_Quoted passage:_
110(a)(2)(G): Emergency Episodes

    CAA section 110(a)(2)(G) requires states to provide for authority 
to address activities causing imminent and substantial endangerment to 
public health, including adequate contingency plans to implement the 
emergency episode provisions in their SIPs.
    State submittal: The Idaho submittal cites Idaho air quality laws 
and regulations which provide authority and rules for identifying air 
pollution emergency episode contingency plans and abatement strategies. 
Relevant sections include Idaho Code Section 39-112, which provides 
emergency order authority; and IDAPA 58.01.01.550-561, the air 
pollution emergency rules section in the Idaho SIP.
    EPA analysis: As noted in the October 14, 2011 guidance, based on 
the EPA's experience to date with the Pb NAAQS and designating Pb 
nonattainment areas, the EPA expects that an emergency episode 
associated with Pb emissions would be unlikely and, if it were to 
occur, would be the result of a malfunction or other emergency 
situation at a relatively large source of Pb. Accordingly, the EPA 
believes that the central components of a contingency plan would be to 
reduce emissions from the source at issue and public communication as 
needed. We note that 40 CFR part 51, subpart H (51.150-51.152) and 40 
CFR part 51, Appendix L do not apply to Pb.0
    Section 303 of the CAA provides authority to the EPA Administrator 
to restrain any source from causing or contribution to emissions which 
present an ``imminent and substantial endangerment to public health or 
welfare, or the environment.'' We find that Idaho Code Section 112 
provides the Idaho DEQ Director with comparable authority.
    The Idaho air pollution emergency rules at IDAPA 58.01.01.550-561 
were previously approved by the EPA on January 16, 2003 (68 FR 2217).

_Given request 1:_ Could you restate word for word the passage on emergency episodes from "State submittal: The" up to and including "the Idaho SIP."?
_Given request 2:_ Can you quote from the records below, from the line with "You are a computer-use" up to and including the line with "I will point(123,54)."?

_Saved entries:_
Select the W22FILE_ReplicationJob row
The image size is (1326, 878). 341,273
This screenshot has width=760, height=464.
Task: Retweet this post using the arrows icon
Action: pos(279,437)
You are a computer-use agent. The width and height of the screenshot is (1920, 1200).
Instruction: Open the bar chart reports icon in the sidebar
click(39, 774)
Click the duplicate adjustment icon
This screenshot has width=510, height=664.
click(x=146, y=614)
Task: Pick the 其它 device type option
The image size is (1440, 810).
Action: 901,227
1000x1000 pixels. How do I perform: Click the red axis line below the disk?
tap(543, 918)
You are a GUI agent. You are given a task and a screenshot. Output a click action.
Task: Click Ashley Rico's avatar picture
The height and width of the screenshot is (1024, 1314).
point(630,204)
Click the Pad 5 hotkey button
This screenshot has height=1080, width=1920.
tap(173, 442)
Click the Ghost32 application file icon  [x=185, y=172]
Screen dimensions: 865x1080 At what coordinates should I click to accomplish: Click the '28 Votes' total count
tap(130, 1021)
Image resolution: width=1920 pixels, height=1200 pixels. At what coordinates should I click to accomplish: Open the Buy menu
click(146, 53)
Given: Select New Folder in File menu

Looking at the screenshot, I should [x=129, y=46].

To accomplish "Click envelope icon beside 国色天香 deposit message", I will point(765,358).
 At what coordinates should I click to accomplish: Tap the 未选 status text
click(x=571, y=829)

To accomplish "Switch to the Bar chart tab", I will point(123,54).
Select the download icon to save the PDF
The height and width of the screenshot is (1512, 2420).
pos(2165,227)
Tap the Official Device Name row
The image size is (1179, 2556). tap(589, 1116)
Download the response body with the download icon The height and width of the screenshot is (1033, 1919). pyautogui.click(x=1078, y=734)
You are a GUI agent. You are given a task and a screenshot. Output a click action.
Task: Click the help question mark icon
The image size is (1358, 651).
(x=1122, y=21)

_Task output 1:_
State submittal: The Idaho submittal cites Idaho air quality laws 
and regulations which provide authority and rules for identifying air 
pollution emergency episode contingency plans and abatement strategies. 
Relevant sections include Idaho Code Section 39-112, which provides 
emergency order authority; and IDAPA 58.01.01.550-561, the air 
pollution emergency rules section in the Idaho SIP.

_Task output 2:_
You are a computer-use agent. The width and height of the screenshot is (1920, 1200).
Instruction: Open the bar chart reports icon in the sidebar
click(39, 774)
Click the duplicate adjustment icon
This screenshot has width=510, height=664.
click(x=146, y=614)
Task: Pick the 其它 device type option
The image size is (1440, 810).
Action: 901,227
1000x1000 pixels. How do I perform: Click the red axis line below the disk?
tap(543, 918)
You are a GUI agent. You are given a task and a screenshot. Output a click action.
Task: Click Ashley Rico's avatar picture
The height and width of the screenshot is (1024, 1314).
point(630,204)
Click the Pad 5 hotkey button
This screenshot has height=1080, width=1920.
tap(173, 442)
Click the Ghost32 application file icon  [x=185, y=172]
Screen dimensions: 865x1080 At what coordinates should I click to accomplish: Click the '28 Votes' total count
tap(130, 1021)
Image resolution: width=1920 pixels, height=1200 pixels. At what coordinates should I click to accomplish: Open the Buy menu
click(146, 53)
Given: Select New Folder in File menu

Looking at the screenshot, I should [x=129, y=46].

To accomplish "Click envelope icon beside 国色天香 deposit message", I will point(765,358).
 At what coordinates should I click to accomplish: Tap the 未选 status text
click(x=571, y=829)

To accomplish "Switch to the Bar chart tab", I will point(123,54).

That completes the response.